Komisyondaki görüşmeler sırasında söz alan Prof.Dr. Özbudun:

"Anayasa'ya aykırılık sadece yürürlük maddesiyle sınırlı değil, paketin tamamı değerlendirildiğinde, Anayasa'nın çeşitli maddelerine aykırılıklar var, Anayasa Mahkemesi'nin iptal etttiği yasaların bu pakette tekrar yer aldığını görüyoruz".

Kadının soyadı

Paketin en tartışmalı maddelerinden biri "kadının soyadı, kadın evlenince hangi soyadını alır" maddesi.

Kadının soyadı ile ilgili Medeni Kanun'da yer alan "kadın evlenince erkeğin soyadını alır" maddesini Anayasa Mahkemesi "eşitlik ilkesine aykırı" buluyor ve iptal ediyor, "eşitlik ilkesine uygun yeni bir düzenleme yapılmasına" karar veriyor. Geçen yıl iptal ettiği bu maddenin en geç Ocak 2024 tarihine kadar yenilenmesini istiyor.

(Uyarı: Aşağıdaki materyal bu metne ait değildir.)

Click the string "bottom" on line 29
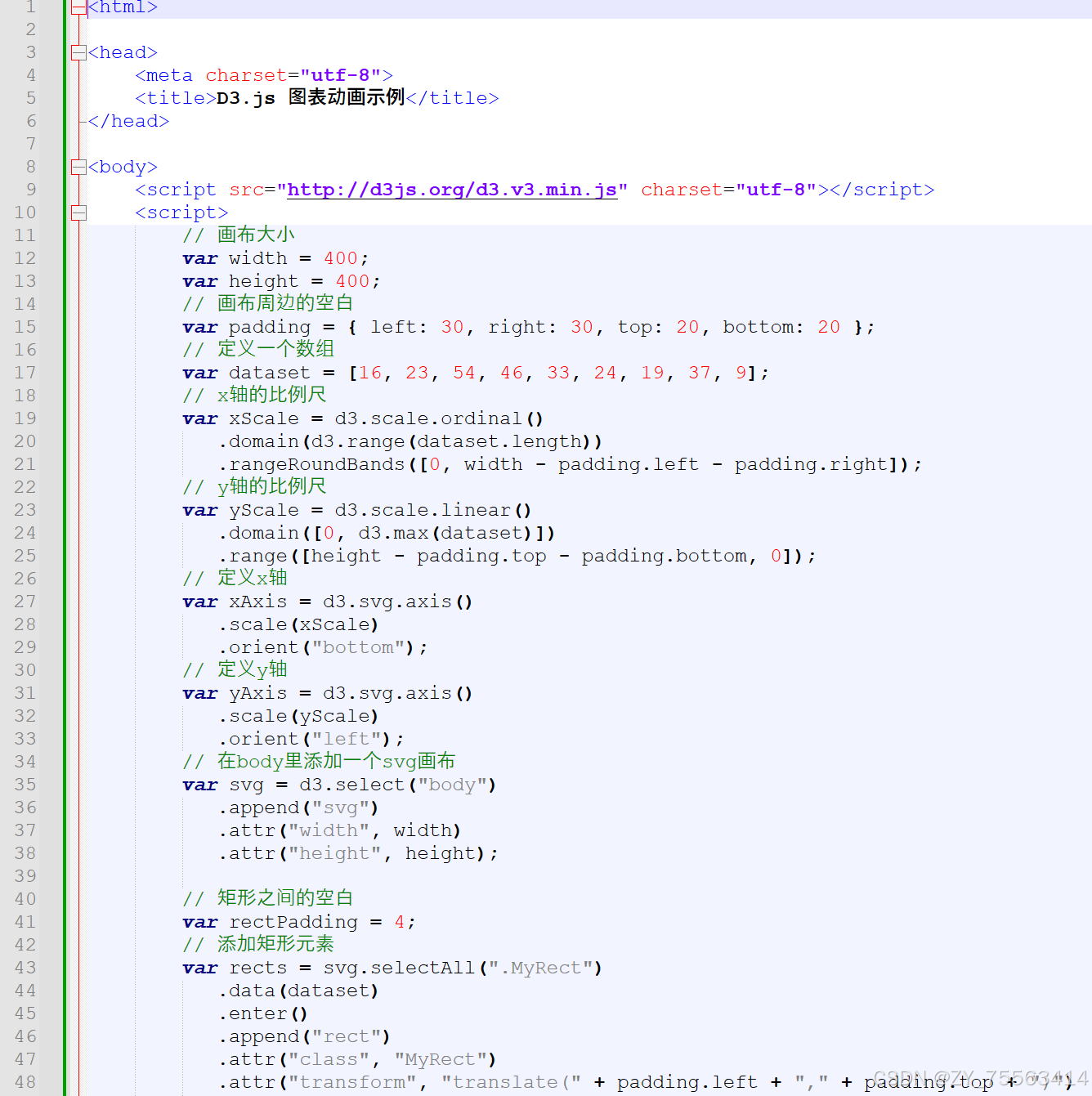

Şimdi 2024 Temmuz ortası, şu anda zaten yedi ay gecikmiş bulunuyor. Hukuk, AKP için ne gam!..

Her adımda sivil toplum

Meclis'teki komisyonda büyük gürültü çıkartırken, ilgili sivili toplum örgütleri haklı olarak kıyameti kopartıyor.

AKP'nin attığı her adım artık sivil topluma çarpıyor. Halkta karşılığı olmayan adımlar.

Hayvanların öldürülmesi mi, sivil toplum...

Öğretmenlerin özlük hakları ve atamaları mı, sivil toplum...

Emekli gelirlerinin düşük kalması mı, sivil toplum...

Tarım ürünlerinde düşük taban fiyatları mı, sivil toplum...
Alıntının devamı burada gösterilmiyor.